*** MATERIALS PROVIDED ***

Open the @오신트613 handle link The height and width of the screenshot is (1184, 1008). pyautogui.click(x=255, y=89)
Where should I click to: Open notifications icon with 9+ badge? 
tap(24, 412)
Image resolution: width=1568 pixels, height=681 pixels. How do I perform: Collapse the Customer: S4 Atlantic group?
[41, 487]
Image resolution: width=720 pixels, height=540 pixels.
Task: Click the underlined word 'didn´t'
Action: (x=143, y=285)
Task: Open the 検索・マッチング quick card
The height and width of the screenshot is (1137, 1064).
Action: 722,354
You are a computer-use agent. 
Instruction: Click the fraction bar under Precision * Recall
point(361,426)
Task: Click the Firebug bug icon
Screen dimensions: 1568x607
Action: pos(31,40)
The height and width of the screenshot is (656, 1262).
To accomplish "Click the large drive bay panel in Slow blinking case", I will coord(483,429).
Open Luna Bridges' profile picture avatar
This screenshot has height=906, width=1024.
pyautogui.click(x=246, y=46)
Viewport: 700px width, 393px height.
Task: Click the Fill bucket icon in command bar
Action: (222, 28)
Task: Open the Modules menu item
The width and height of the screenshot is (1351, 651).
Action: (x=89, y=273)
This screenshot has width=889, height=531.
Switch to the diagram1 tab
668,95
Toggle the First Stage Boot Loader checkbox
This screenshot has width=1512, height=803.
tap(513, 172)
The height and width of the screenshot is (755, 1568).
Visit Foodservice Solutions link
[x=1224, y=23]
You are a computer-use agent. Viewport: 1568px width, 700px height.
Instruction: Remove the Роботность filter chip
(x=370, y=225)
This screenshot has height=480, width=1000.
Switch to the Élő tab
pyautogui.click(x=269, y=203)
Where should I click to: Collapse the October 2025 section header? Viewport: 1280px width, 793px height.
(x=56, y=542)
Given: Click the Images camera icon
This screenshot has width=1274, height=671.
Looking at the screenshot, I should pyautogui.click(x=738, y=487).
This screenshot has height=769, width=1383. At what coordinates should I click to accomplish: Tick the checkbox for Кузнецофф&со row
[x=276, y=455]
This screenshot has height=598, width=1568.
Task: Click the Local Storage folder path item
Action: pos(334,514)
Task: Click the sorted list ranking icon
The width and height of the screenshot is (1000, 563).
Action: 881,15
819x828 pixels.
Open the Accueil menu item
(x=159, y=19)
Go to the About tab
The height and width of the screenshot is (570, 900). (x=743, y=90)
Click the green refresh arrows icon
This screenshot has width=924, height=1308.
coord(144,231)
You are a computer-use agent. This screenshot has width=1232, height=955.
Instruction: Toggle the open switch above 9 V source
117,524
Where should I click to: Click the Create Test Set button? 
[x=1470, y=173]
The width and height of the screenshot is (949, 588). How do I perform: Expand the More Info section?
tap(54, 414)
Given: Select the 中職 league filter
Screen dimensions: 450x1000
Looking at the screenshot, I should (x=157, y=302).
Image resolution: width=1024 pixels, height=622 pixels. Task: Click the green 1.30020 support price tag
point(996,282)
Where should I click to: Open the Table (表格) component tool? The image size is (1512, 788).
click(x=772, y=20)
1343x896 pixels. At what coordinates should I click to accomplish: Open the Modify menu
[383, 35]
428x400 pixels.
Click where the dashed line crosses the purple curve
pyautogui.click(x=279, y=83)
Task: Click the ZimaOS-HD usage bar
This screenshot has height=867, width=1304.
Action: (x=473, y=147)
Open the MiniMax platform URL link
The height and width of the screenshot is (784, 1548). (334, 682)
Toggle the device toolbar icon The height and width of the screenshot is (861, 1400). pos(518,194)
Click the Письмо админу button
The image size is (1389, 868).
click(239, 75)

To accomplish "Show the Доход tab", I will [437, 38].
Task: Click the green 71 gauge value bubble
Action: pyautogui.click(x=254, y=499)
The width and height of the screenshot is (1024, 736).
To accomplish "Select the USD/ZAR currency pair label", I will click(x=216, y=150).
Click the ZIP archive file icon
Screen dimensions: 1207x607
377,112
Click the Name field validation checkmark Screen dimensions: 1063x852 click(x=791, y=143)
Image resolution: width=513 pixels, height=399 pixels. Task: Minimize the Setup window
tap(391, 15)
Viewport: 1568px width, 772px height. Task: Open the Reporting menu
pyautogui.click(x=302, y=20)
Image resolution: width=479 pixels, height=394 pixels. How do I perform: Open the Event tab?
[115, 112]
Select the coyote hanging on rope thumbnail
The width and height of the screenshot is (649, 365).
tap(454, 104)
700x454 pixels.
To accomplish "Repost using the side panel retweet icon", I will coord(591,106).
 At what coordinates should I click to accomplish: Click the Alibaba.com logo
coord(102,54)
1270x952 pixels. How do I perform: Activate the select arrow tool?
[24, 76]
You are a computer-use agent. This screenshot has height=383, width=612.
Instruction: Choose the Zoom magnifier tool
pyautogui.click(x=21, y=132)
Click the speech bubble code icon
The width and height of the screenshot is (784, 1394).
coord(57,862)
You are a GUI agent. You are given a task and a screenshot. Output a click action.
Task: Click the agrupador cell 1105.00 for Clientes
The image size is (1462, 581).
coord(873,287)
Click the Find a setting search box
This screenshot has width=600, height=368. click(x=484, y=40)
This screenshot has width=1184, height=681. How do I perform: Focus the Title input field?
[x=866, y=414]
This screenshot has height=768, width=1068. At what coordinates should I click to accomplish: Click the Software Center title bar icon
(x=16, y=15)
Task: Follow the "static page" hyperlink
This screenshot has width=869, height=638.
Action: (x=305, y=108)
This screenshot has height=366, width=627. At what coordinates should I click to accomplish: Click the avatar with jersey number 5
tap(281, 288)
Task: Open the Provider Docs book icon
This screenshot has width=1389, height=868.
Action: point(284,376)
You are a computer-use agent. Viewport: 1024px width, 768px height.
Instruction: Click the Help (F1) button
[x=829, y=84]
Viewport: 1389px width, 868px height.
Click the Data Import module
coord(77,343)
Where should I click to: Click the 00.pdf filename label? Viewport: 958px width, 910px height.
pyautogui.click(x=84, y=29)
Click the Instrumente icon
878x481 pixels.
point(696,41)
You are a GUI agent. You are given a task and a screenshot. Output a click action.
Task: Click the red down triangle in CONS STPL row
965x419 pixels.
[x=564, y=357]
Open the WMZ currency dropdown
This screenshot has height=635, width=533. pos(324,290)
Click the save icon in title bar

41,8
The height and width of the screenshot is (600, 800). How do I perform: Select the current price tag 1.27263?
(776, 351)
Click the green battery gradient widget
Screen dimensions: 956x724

*** End of MATERIALS PROVIDED ***

WORK INSTRUCTION: Everything from the first line of the records above through the line containing "The height and width of the screenshot is (656, 1262)." should be restated word for word; leave out all other lines.

OUTPUT FOR THIS TASK:
Open the @오신트613 handle link The height and width of the screenshot is (1184, 1008). pyautogui.click(x=255, y=89)
Where should I click to: Open notifications icon with 9+ badge? 
tap(24, 412)
Image resolution: width=1568 pixels, height=681 pixels. How do I perform: Collapse the Customer: S4 Atlantic group?
[41, 487]
Image resolution: width=720 pixels, height=540 pixels.
Task: Click the underlined word 'didn´t'
Action: (x=143, y=285)
Task: Open the 検索・マッチング quick card
The height and width of the screenshot is (1137, 1064).
Action: 722,354
You are a computer-use agent. 
Instruction: Click the fraction bar under Precision * Recall
point(361,426)
Task: Click the Firebug bug icon
Screen dimensions: 1568x607
Action: pos(31,40)
The height and width of the screenshot is (656, 1262).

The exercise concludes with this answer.